Robust Federated Reinforcement Learning for Reliable Multi-Agent Decision Making

In many real-world applications, multiple intelligent agents or devices need to learn how to make decisions over time based on experience. For example, self-driving cars navigating different cities must learn locally from their environments while also improving through shared experience. This is where reinforcement learning (RL) comes into play [1], allowing systems to learn optimal actions through trial and error. But as we move toward systems involving many agents operating in parallel and in different locations, we need a way for these agents to learn together without sharing their raw data due to privacy concerns, limited bandwidth and system constraints.
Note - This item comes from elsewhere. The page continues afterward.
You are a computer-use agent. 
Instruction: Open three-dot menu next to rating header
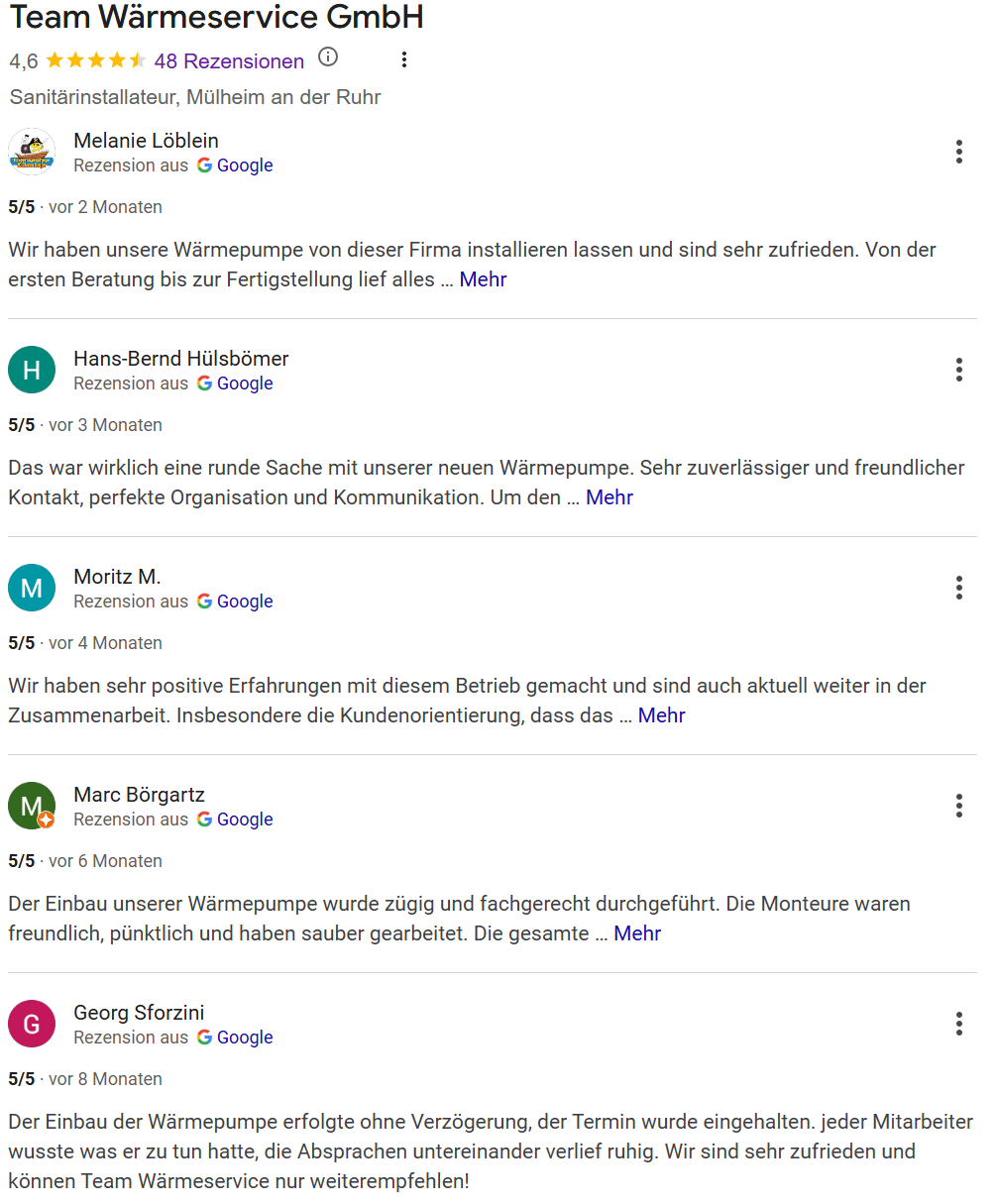click(403, 59)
Federated learning (FL) is the key to addressing this challenge, which enables collaborative model training across distributed clients while keeping data local and private [2].

Federated reinforcement learning (FRL) builds on the idea of applying FL principles to RL problems. In FRL, multiple agents independently interact with their local environments and share only learned knowledge (not raw experiences) to collaboratively improve a shared policy [3], [4]. This approach preserves privacy, reduces communication overhead, and improves generalisation across diverse tasks and environments. It has vast potential in domains where distributed decision-making and privacy are essential, such as autonomous driving, smart factories, collaborative robotics, warehouse automation, and personalized healthcare.
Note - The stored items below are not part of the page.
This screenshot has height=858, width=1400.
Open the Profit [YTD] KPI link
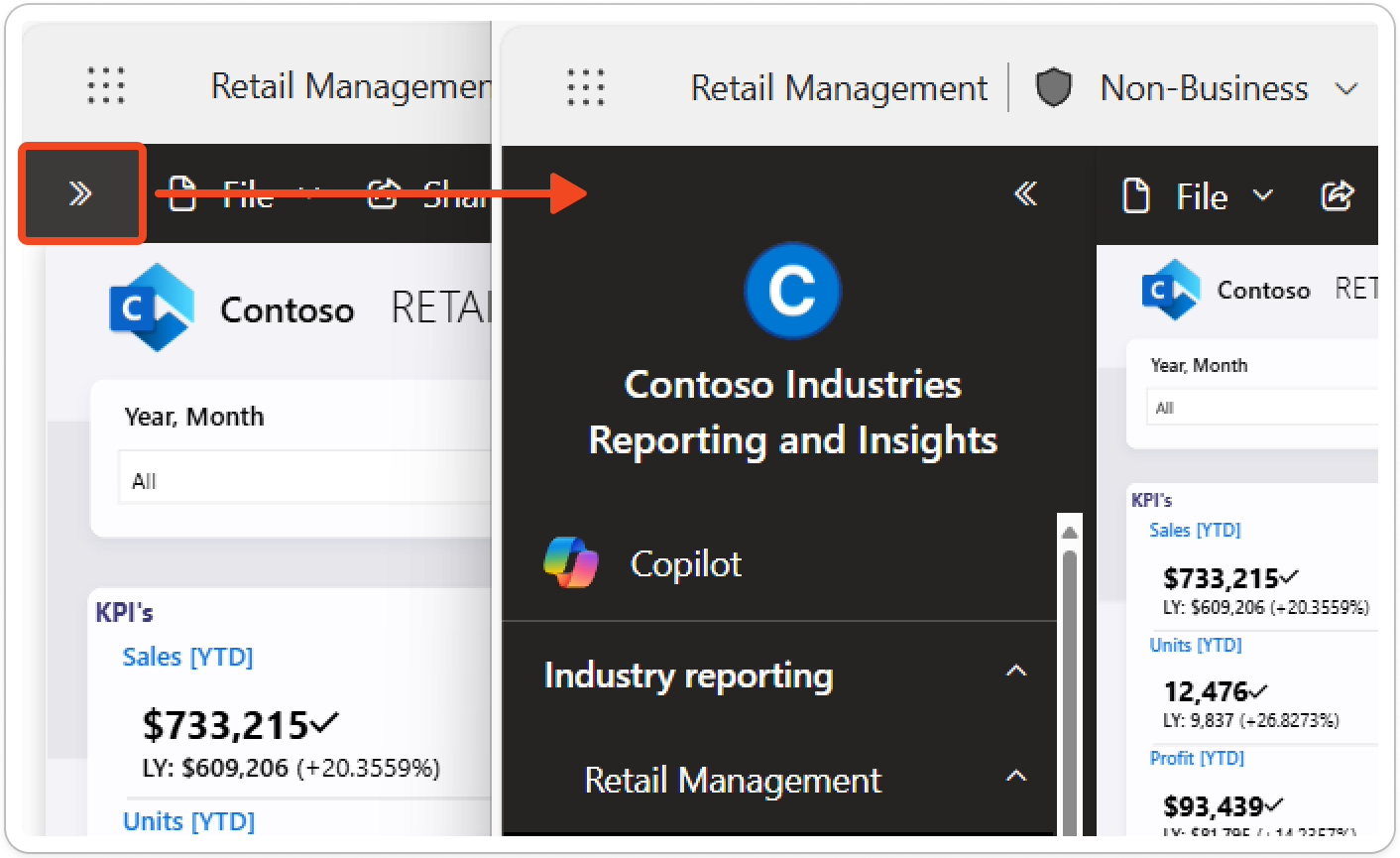coord(1196,758)
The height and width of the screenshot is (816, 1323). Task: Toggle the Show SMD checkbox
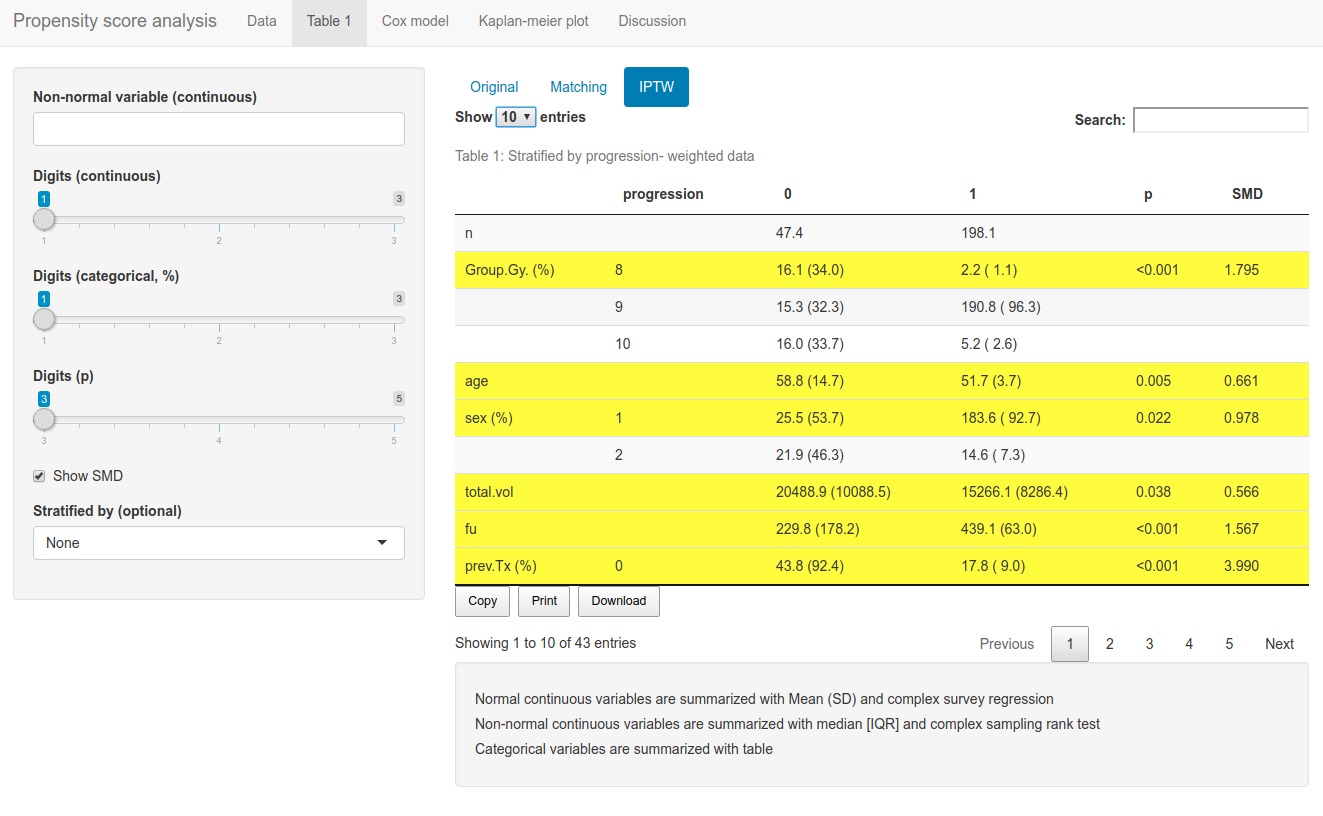[x=40, y=476]
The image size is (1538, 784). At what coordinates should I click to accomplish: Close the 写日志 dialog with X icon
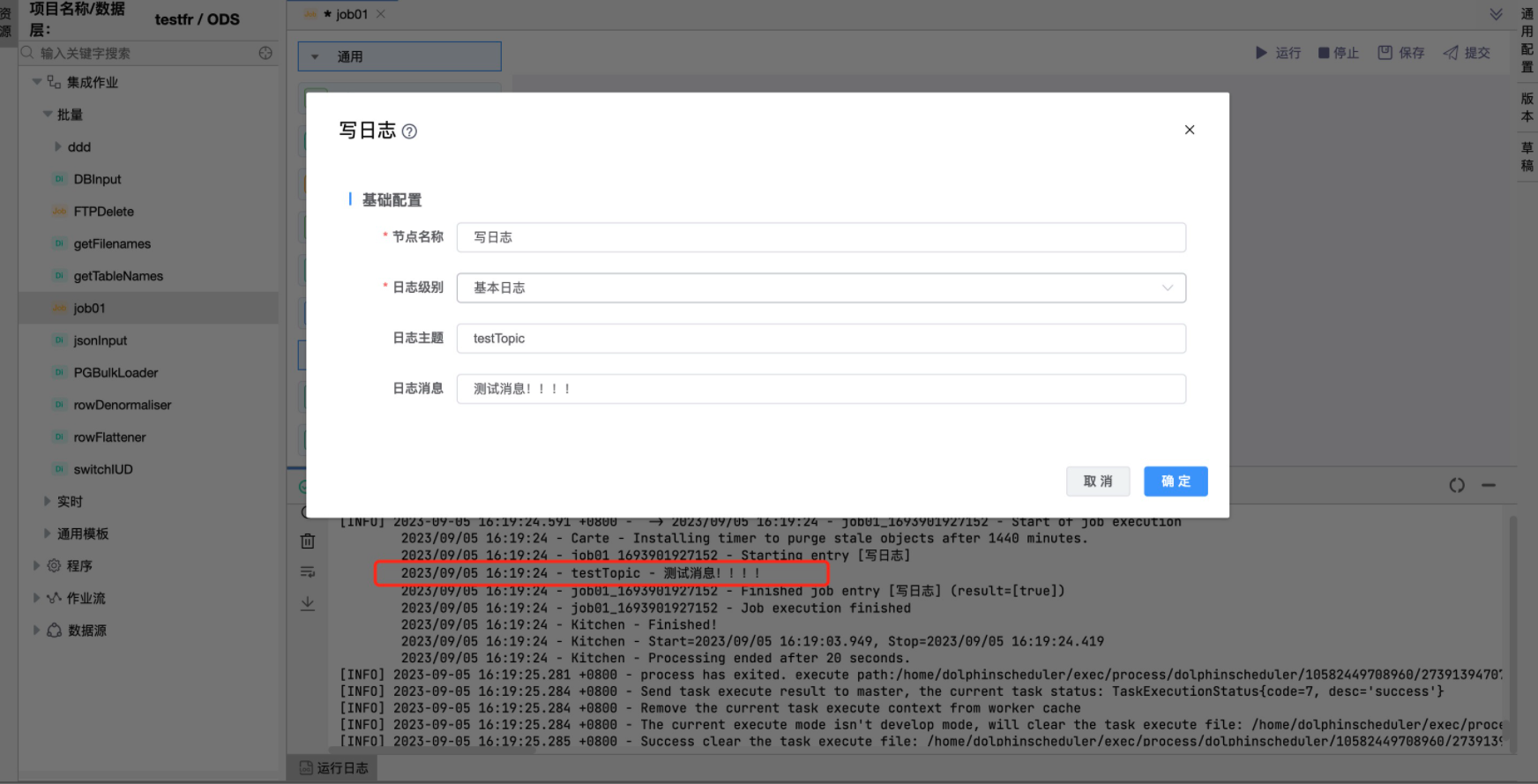point(1189,130)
However, a critical threat to the success of FRL is the presence of adversarial attacks, where malicious participants intentionally disrupt training by submitting false information. These adversaries may poison rewards, send misleading policy updates, inject delayed or corrupted data, or manipulate environment trajectories. Unlike conventional FL [2], [5], FRL faces additional challenges due to temporal dependencies, continuous action spaces, and the exploration-exploitation tradeoff.
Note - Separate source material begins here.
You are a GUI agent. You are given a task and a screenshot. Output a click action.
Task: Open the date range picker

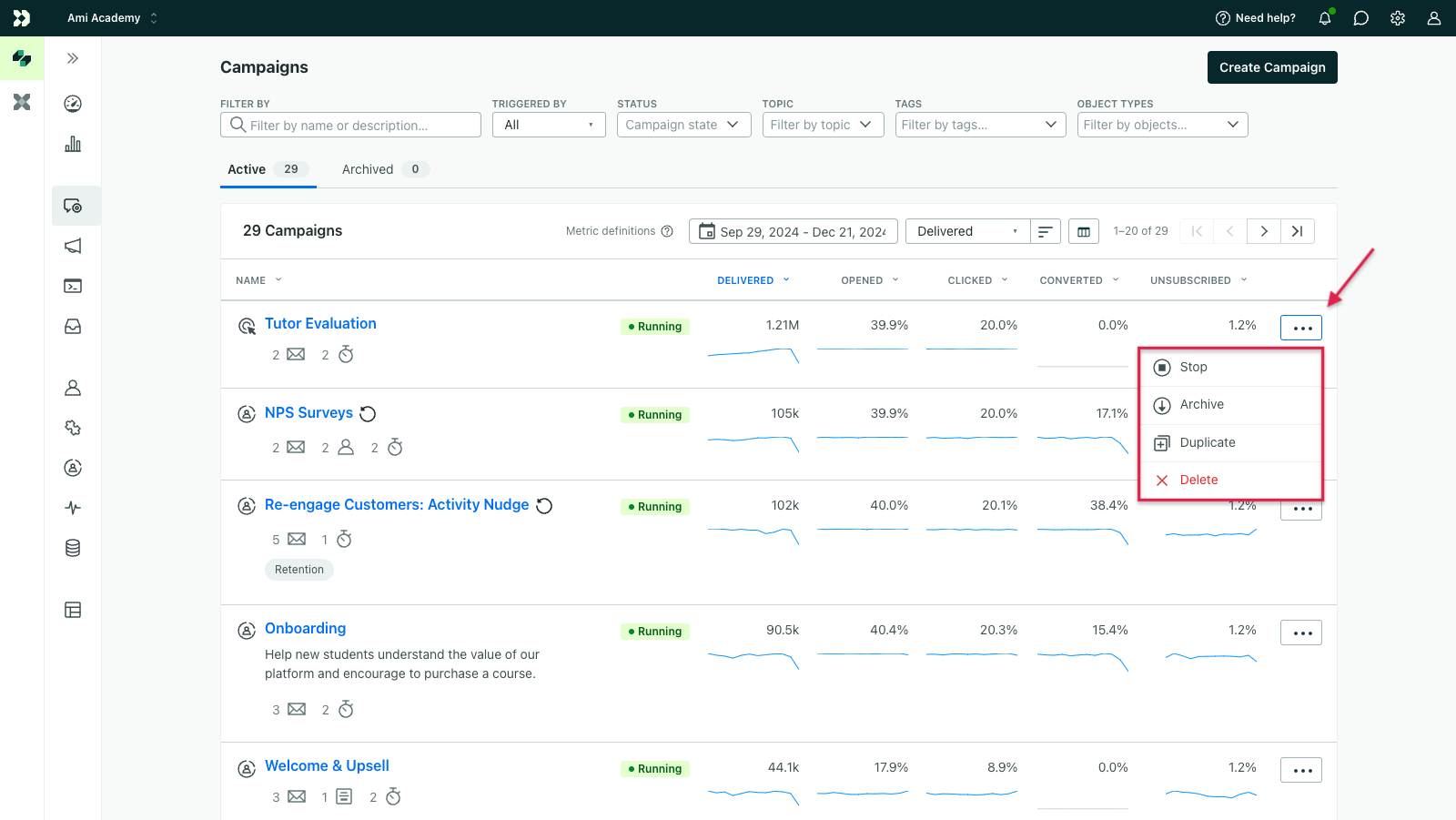point(793,232)
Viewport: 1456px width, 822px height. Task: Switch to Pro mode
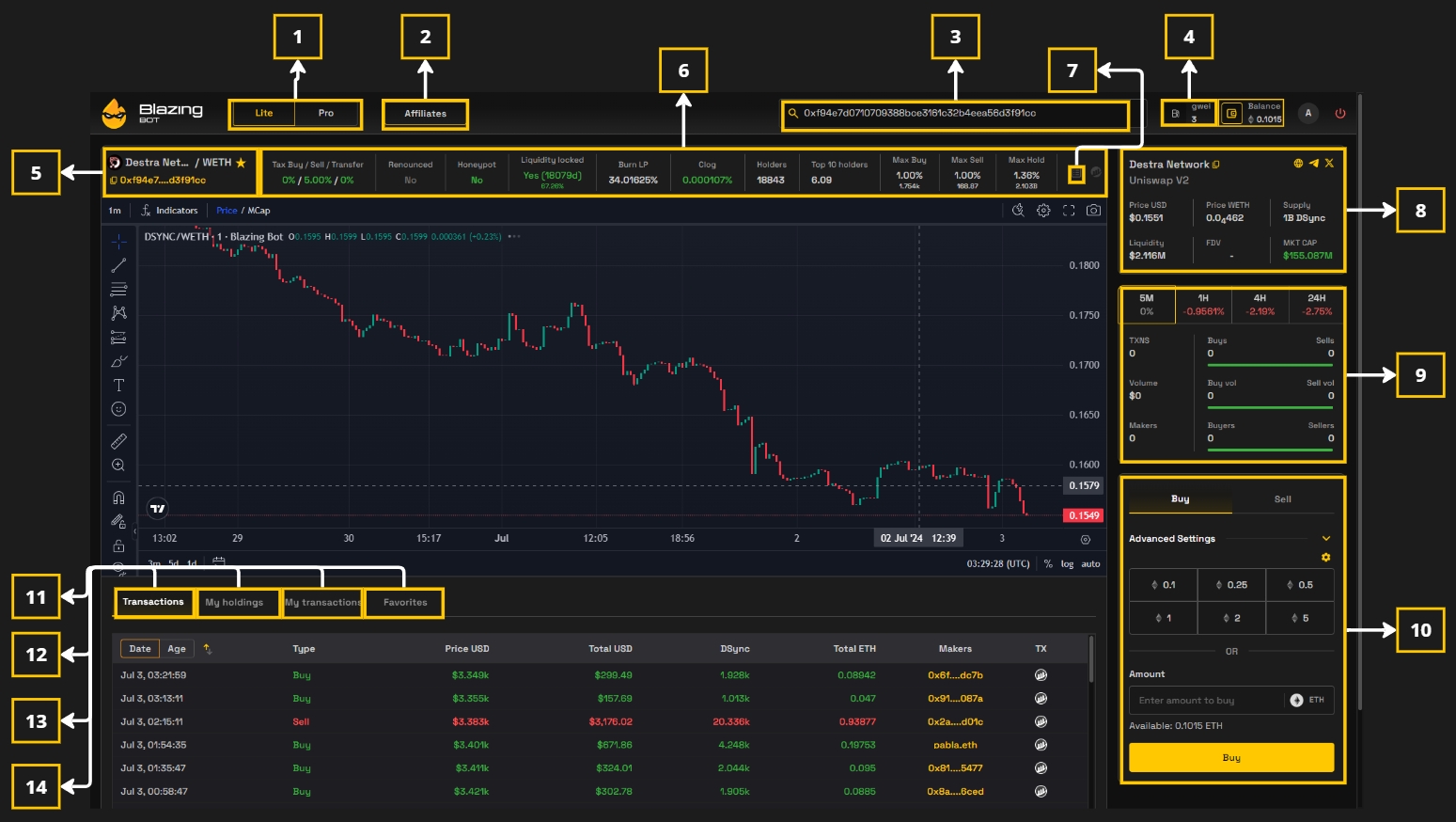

This project aims to develop a secure and scalable anti-adversarial FRL framework that can detect malicious behaviours and defend against their effects while still enabling effective and efficient learning. The key objectives are as follows.

• Propose a systematic taxonomy of adversarial attacks in FRL and then design statistical methods to detect malicious agents.

• Develop defense methods through robust actor-critic aggregation with local trust scoring and anomaly-aware filtering.

• Demonstrate the effectiveness of the proposed methods by theoretical analyses and experimental evaluations.

References:

[1] Shakya, A. K., Pillai, G., & Chakrabarty, S. (2023). “Reinforcement learning algorithms: A brief survey”, Expert Syst. Appli., vol. 231, pp. 1-32.

[2] McMahan, H. B., Moore, E., Ramage, D., Hampson, S., & y Arcas, B. A. (2017). “Communication-efficient learning of deep networks from decentralized data”, Int. Conf. Artif. Intell. & Stat., Florida, USA.

[3] Jiang, W., Wang, J., Zhang, X., Bao, W., Tan, C. & Fan, F. X. (2025). “FedHPD: Heterogeneous federated reinforcement learning via policy distillation”, Int. Conf. Auton. Agents and Multiagent Syst., Michigan, USA.

[4] Zhu, Y., & Gong, X. (2025). “Single-loop federated actor-critic across heterogeneous environments”, AAAI Conf. Artif. Intell., Pennsylvania, USA.

[5] Lyu, L., Yu, H., Ma, X., Chen, C., Sun, L., & Zhao, J. (2024). “Privacy and robustness in federated learning: Attacks and defences,” IEEE Trans. Neural Netw. and Learning Syst., vol. 35, no. 7, pp. 8726-8746.